Some of the most active sponsors are trying to make the structure better for the after-merger investors. Bill Ackerman, for example, has said that his newest SPAC will not include a promote and will, instead, align returns better with stock market performance. Others are looking to tweak other less-than-optimal features around the edges.
“There is a lot of activity right now,” says Priya Cherian Huskins, senior vice president, management liability at Woodruff Sawyer. “But the stress in the system has the capacity to squeeze out people who should not be in this field. There are a lot who will learn and do well, while others fall off. As SPACs mature, they will be a viable path to going public.”
IS THE END TO THE BOOM IN SIGHT?
The 2020 SPAC boom was the result of a perfect storm of factors, including low interest rates, lots of private equity capital, and a high-flying stock market. Remove any of these drivers and SPACs are likely to stumble. However, there is no indication that any of these things will change any time soon, so there is no reason to believe that SPACs will be any less popular in 2021 than they were in 2020. And this would be a good thing for companies looking to go public, as well as for the exchanges.
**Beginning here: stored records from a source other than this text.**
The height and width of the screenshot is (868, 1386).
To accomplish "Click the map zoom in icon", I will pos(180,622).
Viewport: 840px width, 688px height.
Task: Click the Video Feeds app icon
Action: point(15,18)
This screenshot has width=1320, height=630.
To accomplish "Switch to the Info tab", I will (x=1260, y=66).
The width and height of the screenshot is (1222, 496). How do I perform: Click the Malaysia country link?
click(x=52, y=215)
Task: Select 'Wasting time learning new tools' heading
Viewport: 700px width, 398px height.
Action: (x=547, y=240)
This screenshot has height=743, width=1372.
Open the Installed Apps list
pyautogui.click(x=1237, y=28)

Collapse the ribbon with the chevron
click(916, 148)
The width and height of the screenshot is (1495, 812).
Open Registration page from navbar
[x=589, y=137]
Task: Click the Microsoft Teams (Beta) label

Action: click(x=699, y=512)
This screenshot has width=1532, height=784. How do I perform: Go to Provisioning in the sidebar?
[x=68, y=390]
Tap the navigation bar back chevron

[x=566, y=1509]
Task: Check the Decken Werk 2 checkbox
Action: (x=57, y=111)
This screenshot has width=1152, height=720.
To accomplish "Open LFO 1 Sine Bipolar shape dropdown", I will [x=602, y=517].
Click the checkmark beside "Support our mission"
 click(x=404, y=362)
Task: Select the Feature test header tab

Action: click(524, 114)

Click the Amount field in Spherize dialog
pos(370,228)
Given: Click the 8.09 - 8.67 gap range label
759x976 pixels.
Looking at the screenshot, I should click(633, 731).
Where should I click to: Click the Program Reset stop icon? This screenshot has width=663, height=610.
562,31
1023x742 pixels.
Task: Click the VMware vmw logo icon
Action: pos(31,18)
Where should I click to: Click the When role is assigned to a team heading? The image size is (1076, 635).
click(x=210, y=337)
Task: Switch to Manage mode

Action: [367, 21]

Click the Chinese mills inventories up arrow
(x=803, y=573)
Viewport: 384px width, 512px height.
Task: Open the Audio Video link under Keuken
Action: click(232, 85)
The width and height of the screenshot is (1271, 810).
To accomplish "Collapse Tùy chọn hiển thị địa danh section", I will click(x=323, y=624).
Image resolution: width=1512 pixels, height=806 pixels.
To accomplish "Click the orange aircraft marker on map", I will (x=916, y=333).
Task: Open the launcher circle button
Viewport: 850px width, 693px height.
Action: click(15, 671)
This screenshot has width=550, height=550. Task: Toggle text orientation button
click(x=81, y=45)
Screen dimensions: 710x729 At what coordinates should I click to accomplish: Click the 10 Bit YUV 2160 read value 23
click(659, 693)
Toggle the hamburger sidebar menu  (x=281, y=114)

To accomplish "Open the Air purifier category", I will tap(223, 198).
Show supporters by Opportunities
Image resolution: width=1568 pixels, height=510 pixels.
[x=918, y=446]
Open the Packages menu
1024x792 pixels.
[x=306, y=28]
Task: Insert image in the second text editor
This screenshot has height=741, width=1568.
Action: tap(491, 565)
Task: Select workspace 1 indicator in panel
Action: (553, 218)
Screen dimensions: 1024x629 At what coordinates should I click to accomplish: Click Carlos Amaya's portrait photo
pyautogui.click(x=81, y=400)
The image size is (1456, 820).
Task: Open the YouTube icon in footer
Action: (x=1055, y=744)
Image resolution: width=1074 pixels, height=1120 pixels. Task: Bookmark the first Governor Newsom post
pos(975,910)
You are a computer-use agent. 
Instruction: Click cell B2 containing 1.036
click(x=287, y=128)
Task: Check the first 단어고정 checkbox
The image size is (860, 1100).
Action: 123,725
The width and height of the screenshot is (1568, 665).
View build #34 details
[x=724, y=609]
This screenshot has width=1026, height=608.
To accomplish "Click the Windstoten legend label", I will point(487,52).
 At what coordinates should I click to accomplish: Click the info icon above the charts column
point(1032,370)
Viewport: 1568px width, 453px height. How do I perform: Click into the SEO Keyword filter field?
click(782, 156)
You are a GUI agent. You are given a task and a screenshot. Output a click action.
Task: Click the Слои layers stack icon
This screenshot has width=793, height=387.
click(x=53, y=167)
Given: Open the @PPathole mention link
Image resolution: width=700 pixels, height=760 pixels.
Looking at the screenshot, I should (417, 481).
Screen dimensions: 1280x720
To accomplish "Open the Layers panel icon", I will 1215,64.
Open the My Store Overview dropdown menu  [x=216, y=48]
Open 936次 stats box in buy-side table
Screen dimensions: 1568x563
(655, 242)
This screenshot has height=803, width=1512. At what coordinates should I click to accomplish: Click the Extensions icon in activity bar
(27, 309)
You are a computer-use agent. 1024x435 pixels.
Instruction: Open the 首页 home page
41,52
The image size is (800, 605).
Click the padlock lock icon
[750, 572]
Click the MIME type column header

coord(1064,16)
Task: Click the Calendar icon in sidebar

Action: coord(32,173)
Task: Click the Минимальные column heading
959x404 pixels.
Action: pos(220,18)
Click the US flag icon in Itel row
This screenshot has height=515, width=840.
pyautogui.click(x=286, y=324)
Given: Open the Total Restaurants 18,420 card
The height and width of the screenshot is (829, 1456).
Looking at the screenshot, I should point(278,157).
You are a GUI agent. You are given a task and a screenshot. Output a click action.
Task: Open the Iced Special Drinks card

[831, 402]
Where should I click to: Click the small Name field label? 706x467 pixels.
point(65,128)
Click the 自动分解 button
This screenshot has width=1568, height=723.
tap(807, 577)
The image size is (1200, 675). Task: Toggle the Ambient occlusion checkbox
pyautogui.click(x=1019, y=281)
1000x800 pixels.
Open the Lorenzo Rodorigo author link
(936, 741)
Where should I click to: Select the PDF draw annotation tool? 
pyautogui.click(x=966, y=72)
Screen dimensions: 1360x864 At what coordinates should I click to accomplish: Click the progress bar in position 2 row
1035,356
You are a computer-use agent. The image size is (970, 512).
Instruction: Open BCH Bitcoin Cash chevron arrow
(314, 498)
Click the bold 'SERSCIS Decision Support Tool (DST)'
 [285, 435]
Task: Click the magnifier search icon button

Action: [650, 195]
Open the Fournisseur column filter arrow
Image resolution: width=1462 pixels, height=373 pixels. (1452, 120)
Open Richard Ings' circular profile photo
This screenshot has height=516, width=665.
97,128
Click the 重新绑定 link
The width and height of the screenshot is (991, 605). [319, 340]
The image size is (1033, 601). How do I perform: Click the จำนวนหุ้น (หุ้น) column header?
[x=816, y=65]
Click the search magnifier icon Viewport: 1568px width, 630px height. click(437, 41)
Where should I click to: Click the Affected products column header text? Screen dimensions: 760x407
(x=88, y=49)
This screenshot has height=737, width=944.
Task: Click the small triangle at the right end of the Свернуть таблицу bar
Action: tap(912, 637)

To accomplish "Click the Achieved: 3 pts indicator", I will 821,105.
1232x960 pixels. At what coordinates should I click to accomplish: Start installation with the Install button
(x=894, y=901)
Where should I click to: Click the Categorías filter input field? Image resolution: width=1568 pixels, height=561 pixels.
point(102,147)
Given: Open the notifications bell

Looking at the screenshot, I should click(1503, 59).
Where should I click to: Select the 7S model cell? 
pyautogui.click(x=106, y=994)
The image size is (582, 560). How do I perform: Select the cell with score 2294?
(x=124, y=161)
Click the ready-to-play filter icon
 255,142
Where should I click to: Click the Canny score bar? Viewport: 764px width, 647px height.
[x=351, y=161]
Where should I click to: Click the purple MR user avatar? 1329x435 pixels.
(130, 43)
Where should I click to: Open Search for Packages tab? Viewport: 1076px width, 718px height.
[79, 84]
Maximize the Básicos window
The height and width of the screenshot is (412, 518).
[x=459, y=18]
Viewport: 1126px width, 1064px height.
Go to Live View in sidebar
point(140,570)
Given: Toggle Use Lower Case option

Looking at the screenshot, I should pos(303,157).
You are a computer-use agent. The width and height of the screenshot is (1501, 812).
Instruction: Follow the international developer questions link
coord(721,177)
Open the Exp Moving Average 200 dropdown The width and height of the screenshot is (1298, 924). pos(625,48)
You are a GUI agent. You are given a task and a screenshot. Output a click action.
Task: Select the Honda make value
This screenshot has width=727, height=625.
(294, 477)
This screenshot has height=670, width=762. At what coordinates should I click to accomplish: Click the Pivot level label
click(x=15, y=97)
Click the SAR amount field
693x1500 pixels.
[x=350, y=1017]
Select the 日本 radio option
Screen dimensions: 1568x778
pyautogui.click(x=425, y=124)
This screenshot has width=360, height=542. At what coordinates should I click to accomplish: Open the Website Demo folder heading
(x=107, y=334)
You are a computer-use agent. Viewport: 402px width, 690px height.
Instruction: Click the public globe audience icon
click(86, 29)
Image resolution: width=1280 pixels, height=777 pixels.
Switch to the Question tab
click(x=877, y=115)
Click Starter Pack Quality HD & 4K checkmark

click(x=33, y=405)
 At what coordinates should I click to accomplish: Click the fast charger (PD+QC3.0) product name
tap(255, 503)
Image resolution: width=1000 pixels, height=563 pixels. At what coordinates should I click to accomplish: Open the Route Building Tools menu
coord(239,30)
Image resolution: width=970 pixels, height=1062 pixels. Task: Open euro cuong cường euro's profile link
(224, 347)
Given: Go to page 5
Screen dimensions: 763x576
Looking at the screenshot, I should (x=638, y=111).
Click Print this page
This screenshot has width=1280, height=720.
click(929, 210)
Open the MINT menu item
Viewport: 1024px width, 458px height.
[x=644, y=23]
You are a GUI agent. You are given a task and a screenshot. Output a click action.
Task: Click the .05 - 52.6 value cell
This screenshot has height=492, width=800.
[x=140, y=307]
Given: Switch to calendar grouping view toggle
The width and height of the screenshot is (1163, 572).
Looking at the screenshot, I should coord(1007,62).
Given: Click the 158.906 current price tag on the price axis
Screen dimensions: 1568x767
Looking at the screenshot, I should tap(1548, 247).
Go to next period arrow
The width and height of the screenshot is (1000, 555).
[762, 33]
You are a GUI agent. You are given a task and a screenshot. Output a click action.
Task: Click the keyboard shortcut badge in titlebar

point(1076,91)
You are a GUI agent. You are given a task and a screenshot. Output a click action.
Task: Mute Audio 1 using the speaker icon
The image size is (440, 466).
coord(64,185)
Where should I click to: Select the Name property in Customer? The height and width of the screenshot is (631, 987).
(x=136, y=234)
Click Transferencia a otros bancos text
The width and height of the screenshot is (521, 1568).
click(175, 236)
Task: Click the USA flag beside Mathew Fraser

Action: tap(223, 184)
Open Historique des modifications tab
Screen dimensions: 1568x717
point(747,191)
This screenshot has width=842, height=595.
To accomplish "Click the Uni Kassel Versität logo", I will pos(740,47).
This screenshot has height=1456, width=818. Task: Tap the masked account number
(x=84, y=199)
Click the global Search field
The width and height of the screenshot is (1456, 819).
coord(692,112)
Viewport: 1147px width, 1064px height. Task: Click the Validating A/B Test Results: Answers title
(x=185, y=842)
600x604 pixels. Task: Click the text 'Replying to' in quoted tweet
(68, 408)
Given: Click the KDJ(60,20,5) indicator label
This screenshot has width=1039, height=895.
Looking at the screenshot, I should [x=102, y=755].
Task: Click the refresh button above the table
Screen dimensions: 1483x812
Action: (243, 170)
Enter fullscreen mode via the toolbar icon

“What I’ve seen so far augers well for SPACs to continue to grow going forward,” says Mark Baulder, a partner at Wilson Sonsini Goodrich & Rosati. “We’ve had a relative dearth of IPOs in the U.S. public markets going back to the dot-com boom and implementation of Sarbanes-Oxley. It would be a tremendous development if there were more avenues for companies to become public or raise capital.”
While SPACs are likely to remain popular in 2021 and beyond, we will probably see sponsors and investors become more discerning. SPAC managers are building track records and, like all investment classes, success breeds success. It should become easier to research and invest in those managers that have proven they can pick winners. And then, maybe the retail investor will be able to profit off of SPACs the way hedge funds and sponsors have been doing all along.
Sheila Hopkins is a freelance writer in Auburn, Ala.